[Stored entries]
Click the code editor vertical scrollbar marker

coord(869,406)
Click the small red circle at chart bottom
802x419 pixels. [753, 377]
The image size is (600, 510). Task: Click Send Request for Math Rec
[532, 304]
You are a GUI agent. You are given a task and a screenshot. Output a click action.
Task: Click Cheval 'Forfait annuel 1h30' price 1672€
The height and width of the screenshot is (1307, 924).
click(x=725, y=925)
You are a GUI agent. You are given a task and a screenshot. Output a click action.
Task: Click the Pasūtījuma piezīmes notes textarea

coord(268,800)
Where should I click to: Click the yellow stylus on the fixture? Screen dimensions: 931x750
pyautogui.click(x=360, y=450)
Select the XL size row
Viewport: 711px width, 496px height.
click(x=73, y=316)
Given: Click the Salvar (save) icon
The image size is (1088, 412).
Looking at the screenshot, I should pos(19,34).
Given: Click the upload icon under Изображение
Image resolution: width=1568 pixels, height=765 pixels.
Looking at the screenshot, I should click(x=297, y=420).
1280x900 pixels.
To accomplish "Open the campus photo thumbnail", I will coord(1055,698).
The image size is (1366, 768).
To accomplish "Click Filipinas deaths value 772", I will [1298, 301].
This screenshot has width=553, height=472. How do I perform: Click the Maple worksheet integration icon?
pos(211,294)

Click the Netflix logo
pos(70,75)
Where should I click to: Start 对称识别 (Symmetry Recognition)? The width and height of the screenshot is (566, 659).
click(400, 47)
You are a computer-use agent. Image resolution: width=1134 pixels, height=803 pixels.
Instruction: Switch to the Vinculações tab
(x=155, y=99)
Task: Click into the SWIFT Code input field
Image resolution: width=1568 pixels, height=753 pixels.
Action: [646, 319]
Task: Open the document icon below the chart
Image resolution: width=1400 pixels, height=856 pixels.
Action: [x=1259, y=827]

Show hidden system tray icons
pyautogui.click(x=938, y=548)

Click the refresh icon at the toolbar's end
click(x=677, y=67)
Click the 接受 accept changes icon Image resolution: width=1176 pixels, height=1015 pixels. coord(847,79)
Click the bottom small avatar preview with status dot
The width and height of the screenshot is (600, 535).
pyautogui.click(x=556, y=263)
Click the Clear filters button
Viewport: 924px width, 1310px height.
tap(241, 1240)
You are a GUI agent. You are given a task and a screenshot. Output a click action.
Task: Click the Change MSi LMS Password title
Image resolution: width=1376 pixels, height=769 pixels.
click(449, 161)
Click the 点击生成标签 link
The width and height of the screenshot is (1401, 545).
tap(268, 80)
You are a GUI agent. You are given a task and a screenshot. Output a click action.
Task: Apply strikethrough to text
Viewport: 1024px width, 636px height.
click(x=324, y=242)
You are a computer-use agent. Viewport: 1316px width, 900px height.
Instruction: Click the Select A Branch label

> Assignment:
Lines from the one containing "Task: Apply strikethrough to text" through the last line of the records, both included, are the only ones to print, each exactly as it is.

> Written response:
Task: Apply strikethrough to text
Viewport: 1024px width, 636px height.
click(x=324, y=242)
You are a computer-use agent. Viewport: 1316px width, 900px height.
Instruction: Click the Select A Branch label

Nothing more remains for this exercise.